--- Records ---

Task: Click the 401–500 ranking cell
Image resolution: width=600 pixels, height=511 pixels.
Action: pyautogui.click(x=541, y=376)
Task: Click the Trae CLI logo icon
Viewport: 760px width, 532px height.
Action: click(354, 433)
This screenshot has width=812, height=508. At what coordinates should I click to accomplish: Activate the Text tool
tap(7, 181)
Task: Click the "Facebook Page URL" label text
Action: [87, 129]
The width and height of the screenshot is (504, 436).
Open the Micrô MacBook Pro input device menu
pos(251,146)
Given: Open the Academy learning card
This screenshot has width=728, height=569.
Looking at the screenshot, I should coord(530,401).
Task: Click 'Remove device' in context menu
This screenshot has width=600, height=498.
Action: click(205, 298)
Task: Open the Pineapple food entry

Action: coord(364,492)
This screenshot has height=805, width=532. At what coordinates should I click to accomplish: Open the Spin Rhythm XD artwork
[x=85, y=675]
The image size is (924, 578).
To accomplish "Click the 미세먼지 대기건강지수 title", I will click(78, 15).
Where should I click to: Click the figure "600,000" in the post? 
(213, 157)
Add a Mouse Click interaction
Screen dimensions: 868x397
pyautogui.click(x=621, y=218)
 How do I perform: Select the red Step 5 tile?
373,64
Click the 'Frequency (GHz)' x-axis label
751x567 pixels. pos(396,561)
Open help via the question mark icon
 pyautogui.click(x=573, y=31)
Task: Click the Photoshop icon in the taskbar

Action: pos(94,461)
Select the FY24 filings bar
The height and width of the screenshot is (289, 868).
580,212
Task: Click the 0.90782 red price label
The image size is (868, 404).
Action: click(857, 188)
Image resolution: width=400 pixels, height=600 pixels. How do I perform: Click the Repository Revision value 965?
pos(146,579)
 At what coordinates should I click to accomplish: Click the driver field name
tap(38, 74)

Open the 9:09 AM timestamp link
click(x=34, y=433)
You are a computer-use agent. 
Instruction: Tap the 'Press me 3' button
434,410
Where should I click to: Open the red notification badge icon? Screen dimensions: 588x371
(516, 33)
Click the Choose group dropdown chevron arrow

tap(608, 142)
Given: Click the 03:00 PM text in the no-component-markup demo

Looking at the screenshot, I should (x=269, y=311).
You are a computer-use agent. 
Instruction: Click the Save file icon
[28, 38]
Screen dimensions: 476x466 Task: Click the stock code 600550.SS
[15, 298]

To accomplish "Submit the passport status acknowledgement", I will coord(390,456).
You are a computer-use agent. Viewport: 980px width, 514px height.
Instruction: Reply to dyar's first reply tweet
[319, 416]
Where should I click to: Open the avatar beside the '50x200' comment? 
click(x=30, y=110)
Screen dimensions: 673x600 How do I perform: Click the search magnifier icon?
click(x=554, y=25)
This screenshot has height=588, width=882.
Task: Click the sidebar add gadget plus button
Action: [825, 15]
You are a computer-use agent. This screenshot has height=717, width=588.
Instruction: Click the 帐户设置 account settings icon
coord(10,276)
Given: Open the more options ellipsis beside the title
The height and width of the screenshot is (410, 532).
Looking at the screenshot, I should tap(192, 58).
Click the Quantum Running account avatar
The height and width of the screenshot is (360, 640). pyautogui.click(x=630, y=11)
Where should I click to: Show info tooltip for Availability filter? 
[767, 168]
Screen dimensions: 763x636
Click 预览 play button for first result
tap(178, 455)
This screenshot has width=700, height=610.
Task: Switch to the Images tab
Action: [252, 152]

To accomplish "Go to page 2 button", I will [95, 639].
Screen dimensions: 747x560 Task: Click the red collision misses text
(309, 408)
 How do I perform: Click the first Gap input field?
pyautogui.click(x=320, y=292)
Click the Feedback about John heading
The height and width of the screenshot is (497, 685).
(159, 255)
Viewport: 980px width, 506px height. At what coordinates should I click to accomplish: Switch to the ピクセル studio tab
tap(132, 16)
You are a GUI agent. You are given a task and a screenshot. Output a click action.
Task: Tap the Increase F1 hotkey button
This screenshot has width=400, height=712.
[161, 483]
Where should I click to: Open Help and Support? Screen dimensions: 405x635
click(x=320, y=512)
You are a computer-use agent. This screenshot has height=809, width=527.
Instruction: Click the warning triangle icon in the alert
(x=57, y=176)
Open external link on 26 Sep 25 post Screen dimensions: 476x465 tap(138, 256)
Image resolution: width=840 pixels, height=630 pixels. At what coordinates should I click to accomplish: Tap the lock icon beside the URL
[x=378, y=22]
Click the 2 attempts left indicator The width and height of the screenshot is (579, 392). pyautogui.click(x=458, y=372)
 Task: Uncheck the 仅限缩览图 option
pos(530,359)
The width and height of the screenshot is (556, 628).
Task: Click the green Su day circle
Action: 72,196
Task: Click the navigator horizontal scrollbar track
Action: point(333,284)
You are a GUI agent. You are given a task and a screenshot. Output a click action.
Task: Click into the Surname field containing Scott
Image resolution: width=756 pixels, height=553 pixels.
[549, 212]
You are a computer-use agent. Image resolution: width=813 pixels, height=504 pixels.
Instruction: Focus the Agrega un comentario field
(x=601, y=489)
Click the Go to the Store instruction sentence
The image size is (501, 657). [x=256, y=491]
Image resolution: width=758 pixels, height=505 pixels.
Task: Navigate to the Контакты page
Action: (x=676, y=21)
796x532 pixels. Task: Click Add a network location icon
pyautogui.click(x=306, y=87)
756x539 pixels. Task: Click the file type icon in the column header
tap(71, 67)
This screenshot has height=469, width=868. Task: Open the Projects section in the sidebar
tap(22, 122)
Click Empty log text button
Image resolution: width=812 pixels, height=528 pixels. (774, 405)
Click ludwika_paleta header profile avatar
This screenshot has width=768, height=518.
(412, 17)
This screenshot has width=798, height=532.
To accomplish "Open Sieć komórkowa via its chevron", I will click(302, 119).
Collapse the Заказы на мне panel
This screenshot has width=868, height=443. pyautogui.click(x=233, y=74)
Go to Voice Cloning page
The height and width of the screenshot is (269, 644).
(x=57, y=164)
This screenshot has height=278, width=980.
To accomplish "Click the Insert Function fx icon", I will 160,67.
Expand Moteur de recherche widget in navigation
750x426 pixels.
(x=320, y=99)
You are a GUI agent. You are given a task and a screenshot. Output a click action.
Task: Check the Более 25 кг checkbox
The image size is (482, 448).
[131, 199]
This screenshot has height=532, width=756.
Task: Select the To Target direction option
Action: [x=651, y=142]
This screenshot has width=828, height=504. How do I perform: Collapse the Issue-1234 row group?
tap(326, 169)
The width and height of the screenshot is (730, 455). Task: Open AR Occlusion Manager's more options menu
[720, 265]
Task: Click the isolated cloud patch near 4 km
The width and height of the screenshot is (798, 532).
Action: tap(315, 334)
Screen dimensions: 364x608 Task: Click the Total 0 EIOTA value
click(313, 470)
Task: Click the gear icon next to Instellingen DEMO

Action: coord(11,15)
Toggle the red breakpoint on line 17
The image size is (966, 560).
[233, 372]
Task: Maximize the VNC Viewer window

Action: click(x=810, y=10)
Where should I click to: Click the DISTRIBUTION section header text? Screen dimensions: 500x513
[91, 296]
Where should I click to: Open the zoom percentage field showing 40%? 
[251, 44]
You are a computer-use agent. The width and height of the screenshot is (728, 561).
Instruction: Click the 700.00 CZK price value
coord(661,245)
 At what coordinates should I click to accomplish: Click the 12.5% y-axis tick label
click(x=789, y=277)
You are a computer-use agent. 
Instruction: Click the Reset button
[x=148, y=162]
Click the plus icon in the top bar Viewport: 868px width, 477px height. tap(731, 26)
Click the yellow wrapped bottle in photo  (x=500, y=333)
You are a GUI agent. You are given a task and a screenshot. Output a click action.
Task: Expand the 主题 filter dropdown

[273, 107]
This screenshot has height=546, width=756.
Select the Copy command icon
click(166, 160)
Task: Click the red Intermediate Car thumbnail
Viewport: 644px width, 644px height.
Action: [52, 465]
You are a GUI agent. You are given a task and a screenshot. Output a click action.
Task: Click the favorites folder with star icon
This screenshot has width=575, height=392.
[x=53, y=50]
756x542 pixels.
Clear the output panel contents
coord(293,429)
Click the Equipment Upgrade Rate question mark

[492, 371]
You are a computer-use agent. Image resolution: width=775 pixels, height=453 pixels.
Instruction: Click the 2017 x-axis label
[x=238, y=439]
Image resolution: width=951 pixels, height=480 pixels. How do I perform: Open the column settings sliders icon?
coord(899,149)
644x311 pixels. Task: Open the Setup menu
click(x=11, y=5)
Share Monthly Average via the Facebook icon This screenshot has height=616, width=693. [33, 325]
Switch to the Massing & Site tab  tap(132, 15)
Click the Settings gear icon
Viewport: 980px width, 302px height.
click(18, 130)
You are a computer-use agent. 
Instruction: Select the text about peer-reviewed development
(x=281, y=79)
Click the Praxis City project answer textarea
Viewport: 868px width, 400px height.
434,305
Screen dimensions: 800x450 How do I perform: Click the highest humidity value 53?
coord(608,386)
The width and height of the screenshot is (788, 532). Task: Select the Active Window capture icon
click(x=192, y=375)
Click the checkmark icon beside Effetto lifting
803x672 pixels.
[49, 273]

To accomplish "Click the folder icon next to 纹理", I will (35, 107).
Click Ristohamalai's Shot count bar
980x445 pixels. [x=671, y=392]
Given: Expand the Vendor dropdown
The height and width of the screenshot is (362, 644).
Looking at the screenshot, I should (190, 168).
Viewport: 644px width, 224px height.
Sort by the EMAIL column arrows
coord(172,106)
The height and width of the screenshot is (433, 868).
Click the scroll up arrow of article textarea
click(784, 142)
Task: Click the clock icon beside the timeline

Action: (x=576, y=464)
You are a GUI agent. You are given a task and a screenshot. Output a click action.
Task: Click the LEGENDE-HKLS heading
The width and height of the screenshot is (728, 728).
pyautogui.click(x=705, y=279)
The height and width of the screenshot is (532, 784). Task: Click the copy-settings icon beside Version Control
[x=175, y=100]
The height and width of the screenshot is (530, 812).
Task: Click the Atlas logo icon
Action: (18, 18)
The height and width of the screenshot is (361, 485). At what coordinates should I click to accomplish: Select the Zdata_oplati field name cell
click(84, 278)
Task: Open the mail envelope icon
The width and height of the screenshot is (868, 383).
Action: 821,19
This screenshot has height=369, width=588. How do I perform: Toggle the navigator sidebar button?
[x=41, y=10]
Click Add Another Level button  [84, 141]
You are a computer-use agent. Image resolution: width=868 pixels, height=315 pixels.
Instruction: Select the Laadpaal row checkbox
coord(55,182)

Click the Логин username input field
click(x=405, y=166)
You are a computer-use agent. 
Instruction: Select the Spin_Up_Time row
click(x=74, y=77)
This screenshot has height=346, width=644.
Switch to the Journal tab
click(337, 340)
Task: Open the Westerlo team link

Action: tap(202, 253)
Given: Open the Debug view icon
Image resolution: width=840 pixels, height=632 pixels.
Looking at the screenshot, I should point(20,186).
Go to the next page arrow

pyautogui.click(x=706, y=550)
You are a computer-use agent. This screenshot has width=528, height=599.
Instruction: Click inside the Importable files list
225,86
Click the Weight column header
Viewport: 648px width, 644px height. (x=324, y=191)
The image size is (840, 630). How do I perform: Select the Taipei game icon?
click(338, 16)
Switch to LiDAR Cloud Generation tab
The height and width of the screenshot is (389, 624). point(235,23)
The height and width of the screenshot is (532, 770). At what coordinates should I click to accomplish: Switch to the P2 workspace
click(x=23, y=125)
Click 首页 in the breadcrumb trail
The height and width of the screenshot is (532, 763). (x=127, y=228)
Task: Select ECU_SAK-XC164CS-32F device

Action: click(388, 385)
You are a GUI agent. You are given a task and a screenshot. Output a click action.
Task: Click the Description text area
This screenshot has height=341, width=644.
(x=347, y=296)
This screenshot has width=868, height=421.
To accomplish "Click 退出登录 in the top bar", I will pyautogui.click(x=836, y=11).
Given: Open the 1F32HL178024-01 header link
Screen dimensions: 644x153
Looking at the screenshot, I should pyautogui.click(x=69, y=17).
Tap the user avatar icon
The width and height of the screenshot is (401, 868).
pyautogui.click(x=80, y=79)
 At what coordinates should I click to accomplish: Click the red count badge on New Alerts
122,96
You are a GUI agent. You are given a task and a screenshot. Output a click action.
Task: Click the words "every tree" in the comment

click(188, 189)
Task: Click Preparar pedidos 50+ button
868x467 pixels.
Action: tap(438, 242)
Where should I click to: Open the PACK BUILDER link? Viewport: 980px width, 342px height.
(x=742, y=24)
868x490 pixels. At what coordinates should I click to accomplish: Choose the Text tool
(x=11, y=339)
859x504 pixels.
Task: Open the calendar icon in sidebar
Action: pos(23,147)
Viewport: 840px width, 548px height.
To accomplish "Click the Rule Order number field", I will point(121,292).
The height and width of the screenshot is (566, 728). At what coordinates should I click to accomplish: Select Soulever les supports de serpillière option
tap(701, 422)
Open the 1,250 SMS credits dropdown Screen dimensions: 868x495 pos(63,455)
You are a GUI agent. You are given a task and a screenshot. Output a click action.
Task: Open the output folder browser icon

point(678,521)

---

▶ **Work item**: Starting at the line above that contains "Click ludwika_paleta header profile avatar", write out each line exactly until the line that contains "Task: Click the isolated" has been written, and stop there.

▶ **Your solution**:
Click ludwika_paleta header profile avatar
This screenshot has width=768, height=518.
(412, 17)
This screenshot has width=798, height=532.
To accomplish "Open Sieć komórkowa via its chevron", I will click(302, 119).
Collapse the Заказы на мне panel
This screenshot has width=868, height=443. pyautogui.click(x=233, y=74)
Go to Voice Cloning page
The height and width of the screenshot is (269, 644).
(x=57, y=164)
This screenshot has height=278, width=980.
To accomplish "Click the Insert Function fx icon", I will 160,67.
Expand Moteur de recherche widget in navigation
750x426 pixels.
(x=320, y=99)
You are a GUI agent. You are given a task and a screenshot. Output a click action.
Task: Check the Более 25 кг checkbox
The image size is (482, 448).
[131, 199]
This screenshot has height=532, width=756.
Task: Select the To Target direction option
Action: [x=651, y=142]
This screenshot has width=828, height=504. How do I perform: Collapse the Issue-1234 row group?
tap(326, 169)
The width and height of the screenshot is (730, 455). Task: Open AR Occlusion Manager's more options menu
[720, 265]
Task: Click the isolated cloud patch near 4 km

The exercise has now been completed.